_Compito 1_:
Trasforma in una tabella Markdown, con le colonne "Numero" e "Contenuto", tutte le righe del materiale fornito da quella che contiene "1180x674 pixels. Task: Toggle" fino a quella che contiene "point(727,527)", entrambe incluse. Tralascia le righe vuote e non inserire le immagini nella risposta.

_Testo della pagina_:
● ● ●
Dopo il documentario sulla cultura siciliana ora tocca a quella partenopea.
di Gabriele Niola

Il Turturro napoletano di Passione
John Turturro (John Michael Turturro) (67 anni) 28 febbraio 1957, New York City (New York - USA) - Pesci. Regista del film Passione.

sabato 4 settembre 2010 - Approfondimenti

Il Turturro napoletano di Passione
Dopo Prove per una tragedia siciliana, John Turturro torna ad occuparsi dello studio (che significa anche esportazione) della cultura popolare meridionale italiana. Se nel precedente film si parlava di teatro in Sicilia in Passione si parla di musica a Napoli. Ma non traggano in inganno le premesse "Non è assolutamente un film nostalgico, anzi, quella napoletana è una musica viva e molto moderna" dice il regista.
● ● ●
_Materiale fornito_:
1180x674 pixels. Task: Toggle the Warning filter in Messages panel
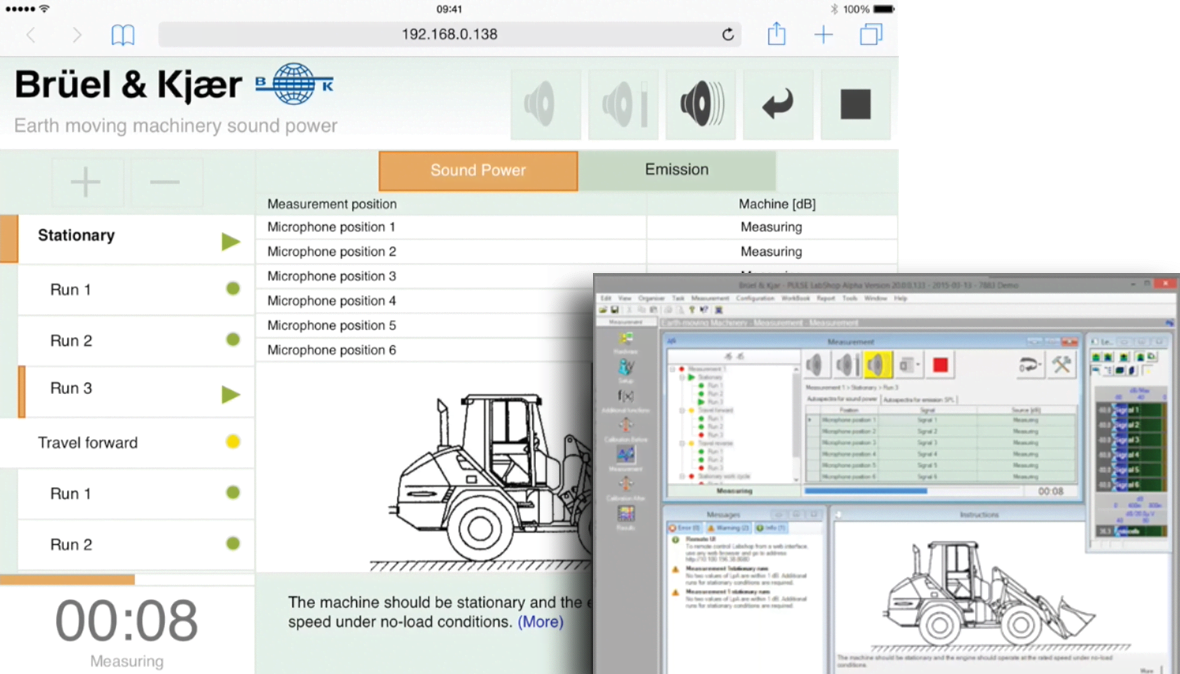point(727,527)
● ● ●
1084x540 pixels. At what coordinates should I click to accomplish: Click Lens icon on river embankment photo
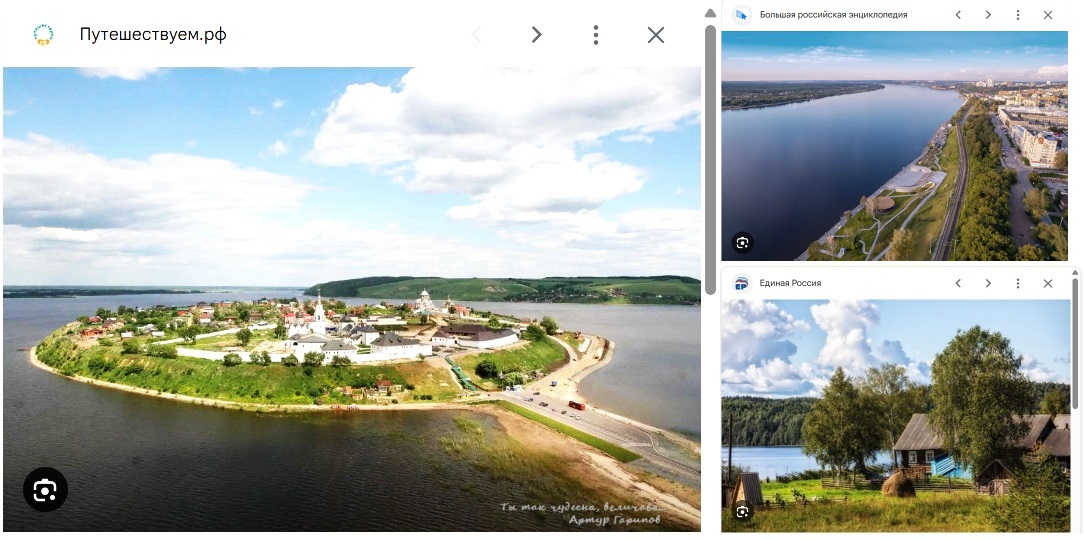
● ● ●
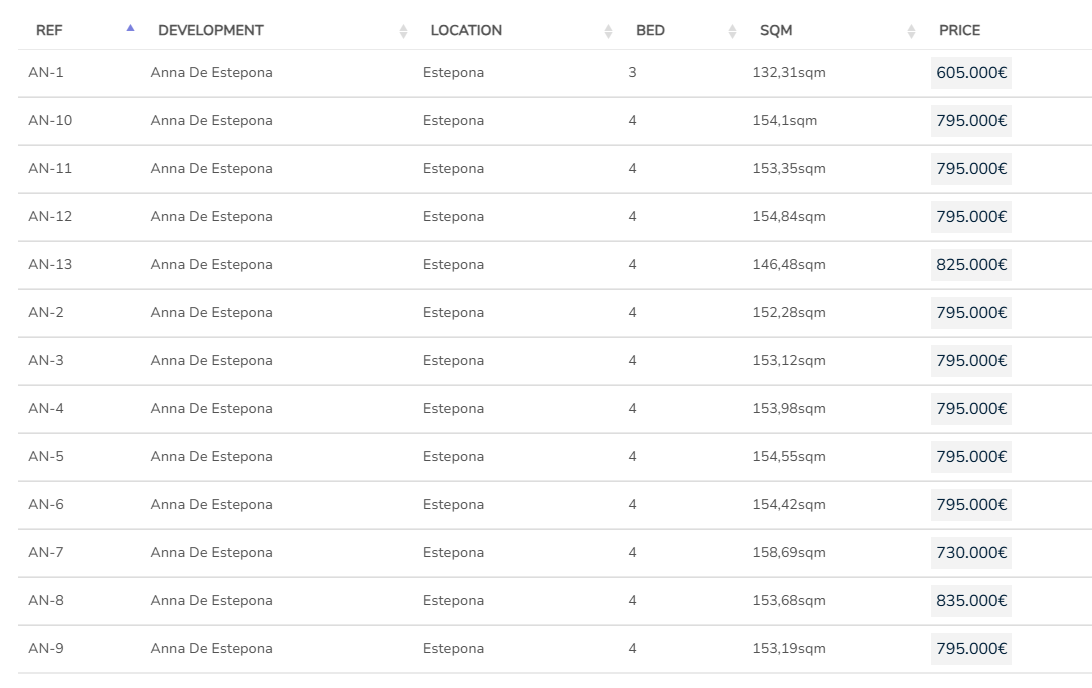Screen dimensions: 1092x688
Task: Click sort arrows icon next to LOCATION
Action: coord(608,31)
● ● ●
_Compito 2_:
Elenca tutti i nomi di luoghi geografici che compaiono nel testo della pagina.

_Risultato atteso 1_:
| Numero | Contenuto |
|---|---|
| 1 | 1180x674 pixels. Task: Toggle the Warning filter in Messages panel |
| 2 | point(727,527) |

_Risultato atteso 2_:
- New York City
- New York
- USA
- Sicilia
- Napoli